QUESTION: Inflation is moderating and the economy is showing signs of slowing down. Why aren't interest rates falling?
ANSWER: Largely because the demand for credit is still great and the Federal Reserve, in order to reduce inflation, is restraining growth of the money supply. In addition, many regulations that used to penalize savers with only small amounts of money to invest are being dropped, which has the effect of increasing the interest rates that borrowers must pay. With money becoming more and more like any other commodity traded in a relatively free market, supply and demand are determining the price -- which in this case is the interest rate.
Q: Republican leaders in Congress claim high interest rates are basically the fault of Wall Street. What, if anything, can Wall Street do to bring down interest rates?
A: Wall Street is just a catch-all phrase meaning financial markets. There is nothing that participants in the markets can "do" to bring down rates. However, if the supply of money increased or the demand for it fell, borrowers would be able to find lenders willing to lend at lower rates. This would happen not just in New York City but in Washington and elsewhere, too.

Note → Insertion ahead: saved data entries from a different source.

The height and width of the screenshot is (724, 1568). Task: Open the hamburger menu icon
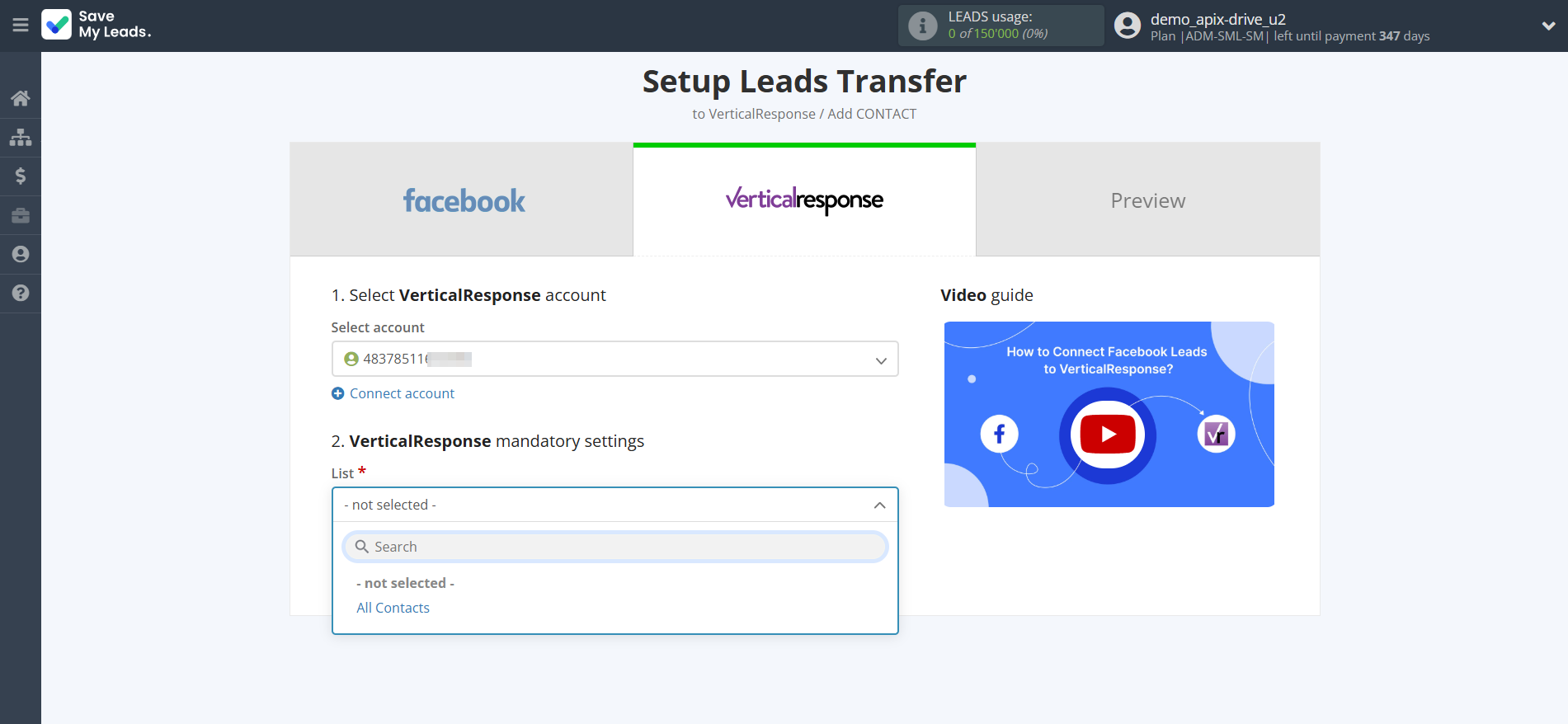coord(21,26)
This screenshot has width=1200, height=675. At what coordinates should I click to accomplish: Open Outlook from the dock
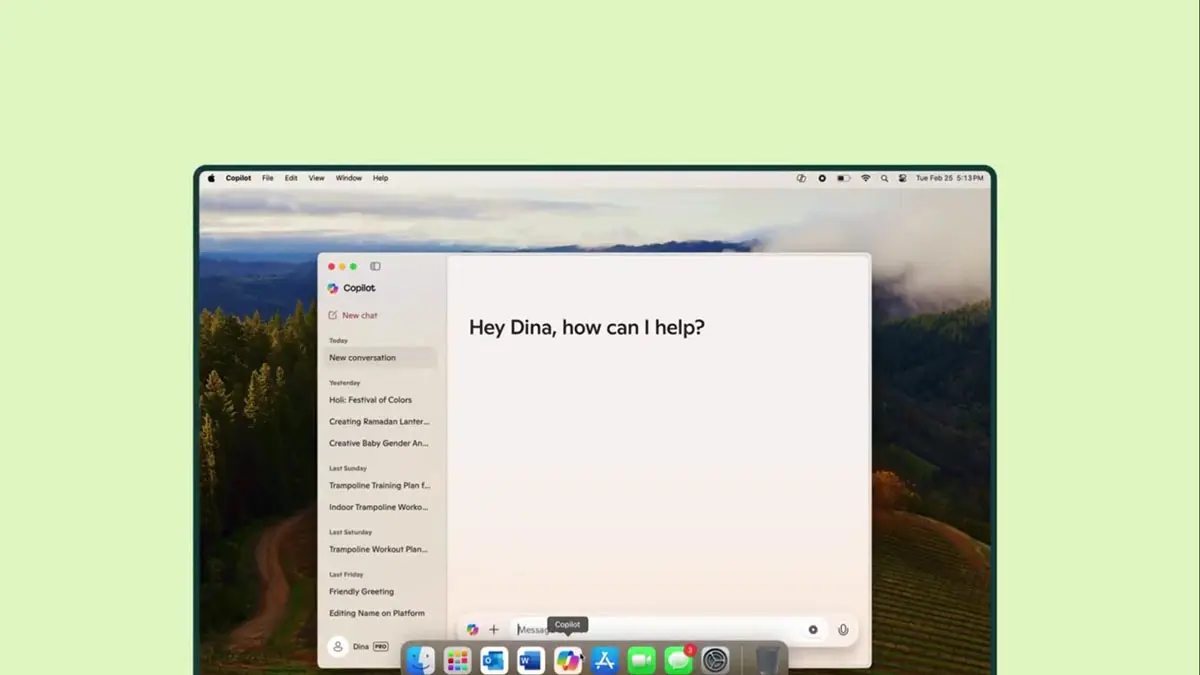pyautogui.click(x=492, y=660)
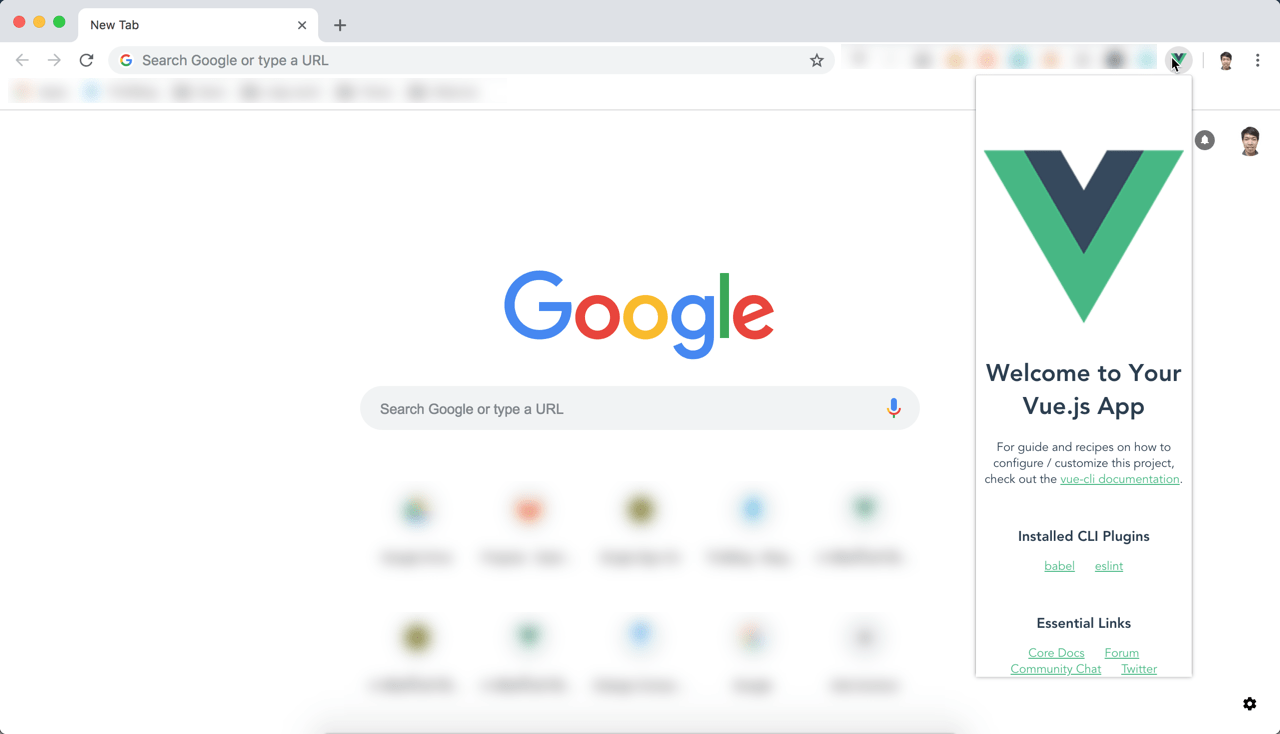Go back to the previous page
The height and width of the screenshot is (734, 1280).
pyautogui.click(x=22, y=60)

Q: The Reagan administration blames high interest rates, at least in part, on the Federal Reserve Board. How does the Federal Reserve affect interest rates?
A: Primarily by affecting the rate of growth in the money supply or, more broadly, the growth of the amount of credit available to the economy.
Q: And how does the Fed do that?
A: Mostly by increasing or reducing the level of reserves in commercial banks. These reserves -- which represent a set portion of deposits and certain other sources of money at banks and other financial institutions -- must be kept in non-interest-bearing deposits at Federal Reserve banks. When the Fed sells part of its inventory of Treasury securities, it absorbs money from the banking system. Because much of the money on deposit at banks at any moment has been loaned to borrowers, this movement of money from the banks to the Fed tightens credit conditions. In response, interest rates rise and financial institutions make fewer loans. The entire process can slow or reverse overall growth of the money supply. When the Fed adds reserves by buying Treasury securities, it adds money to the banking system with the opposite result.
Q: From the very start of the Reagan administration last January, White House advisers have warned that the reaction of the bond market was the key to the success of the new economic program. Why?
A: Because the administration was counting on interest rates dropping sharply once its new program was in place. The drop was supposed to result from a change in expectations and would occur once financial markets became convinced the Reagan administration, unlike its predecessors, was committed to fighting inflation by carefully controlling growth of the money supply and reducing government spending.
Q: The administration seems fully committed to just those goals. Why has the bond market collapsed?
A: No one is fully sure, but there probably is a combination of reasons. First, the Reagan tax cut and projected increases in defense outlays indicated that large budget deficits were likely to continue. With the Fed holding down money growth, and Treasury borrowing increasing, not decreasing, interest rates went up, not down. Meanwhile, the potential payoff from the tax cuts in terms of more saving and greater investment in new plants and equipment, which would mean more productivity and lower inflation, still lies in the future.
Second, there have been many changes in regulations affecting financial institutions and in the way in which the Federal Reserve operates in the market. Since October 1979, the Fed has been seeking to influence growth of the money supply though bank reserves rather than by pushing certain interest rates up and down. These changes have added greatly to the short-run volatility of interest rates, and this increased uncertainty has led investors to demand higher returns to protect them against the higher risk of loss.
Finally, the recent improvement in inflation may not be regarded by investors as permanent enough that they are willing to accept lower returns on their longer-term investments.
Q: In the last 10 years, inflation has risen sharply. Isn't it reasonable to expect the cost of money to rise just as much as the cost of other goods?
A: Yes it is. But interest rates are far above the current level of inflation, and far above what most forecasters say will be the inflation rate in 1982 and 1983. Historically, long-term interest rates have averaged about 2 1/2 or 3 percentage points more than the inflation rate. Now they are 6 or 7 percentage points higher.